Task:
Could you copy exactly the lines below from the one with "Click the 图层_2 outline color swatch" to the one with "Screen dimensions: 584x184", inclusive, leaving out any pictures?

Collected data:
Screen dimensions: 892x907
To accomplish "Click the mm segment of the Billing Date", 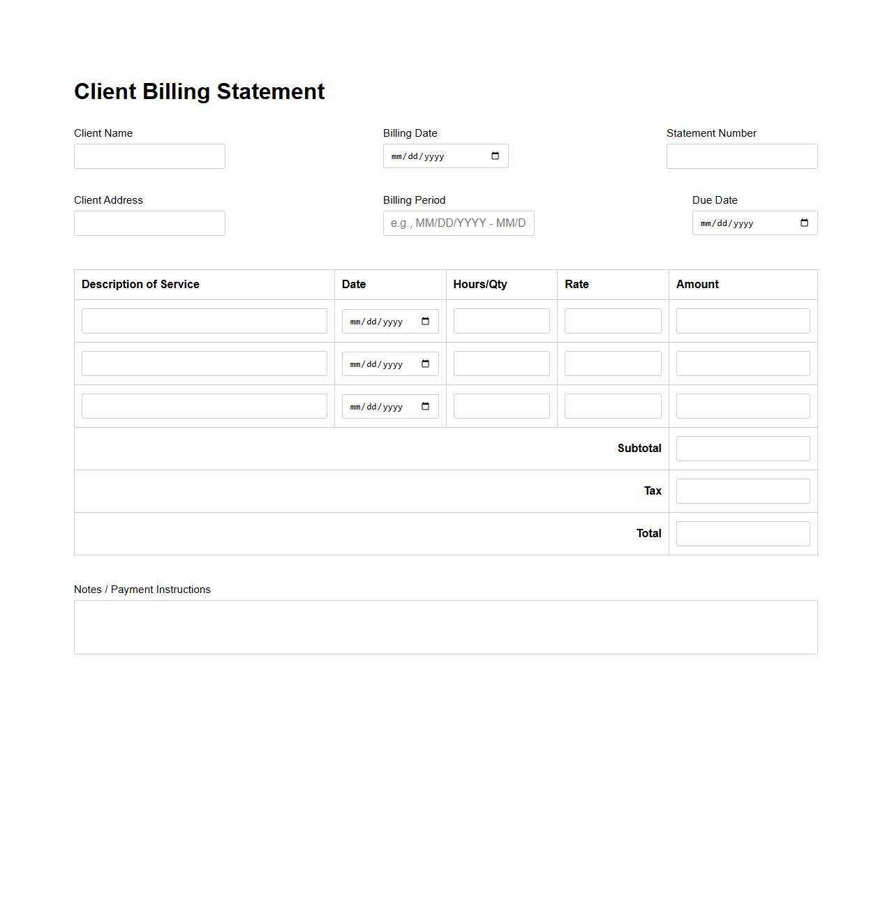I will click(x=396, y=156).

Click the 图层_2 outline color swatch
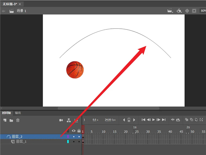(x=68, y=137)
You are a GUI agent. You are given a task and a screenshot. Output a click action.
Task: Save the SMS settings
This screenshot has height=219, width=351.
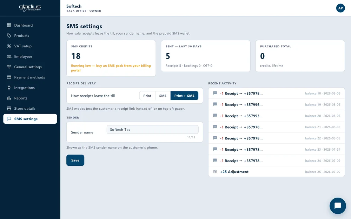(x=75, y=160)
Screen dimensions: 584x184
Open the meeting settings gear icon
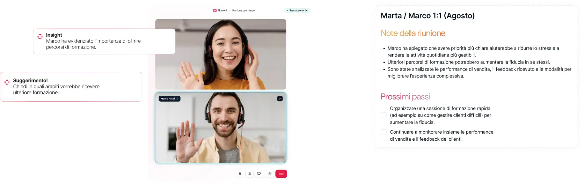pos(270,174)
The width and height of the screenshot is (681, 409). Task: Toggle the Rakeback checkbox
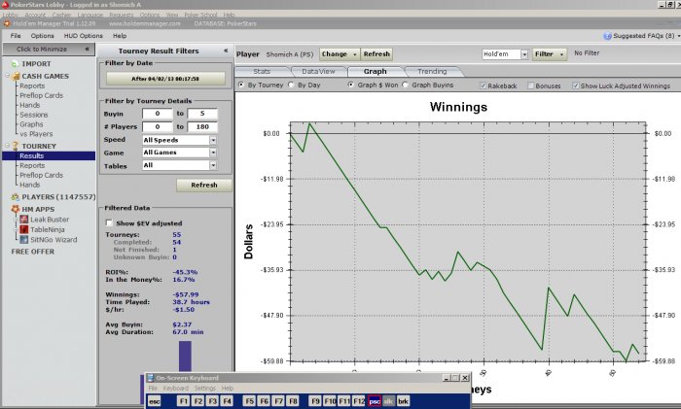[x=484, y=85]
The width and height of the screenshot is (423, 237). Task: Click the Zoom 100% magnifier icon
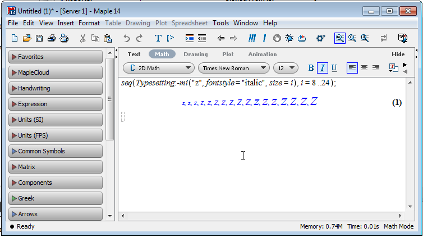[x=339, y=38]
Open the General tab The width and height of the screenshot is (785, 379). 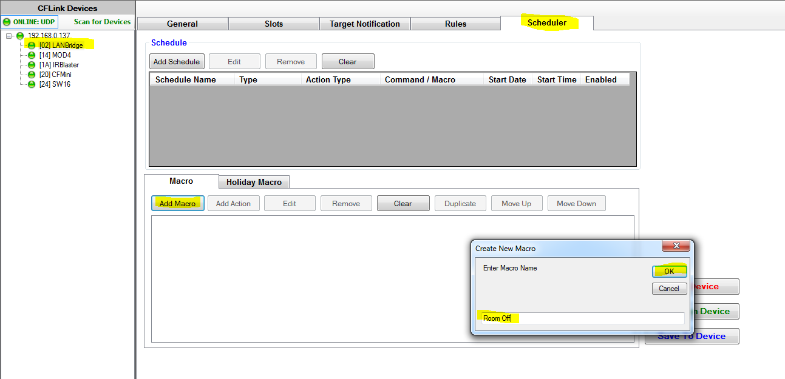click(182, 24)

Problem solution:
Click the 图层_2 outline color swatch
(x=68, y=137)
You are a GUI agent. You are given a task and a screenshot. Output a click action.
Task: Save the SMS settings
This screenshot has height=219, width=351.
(x=75, y=160)
Screen dimensions: 584x184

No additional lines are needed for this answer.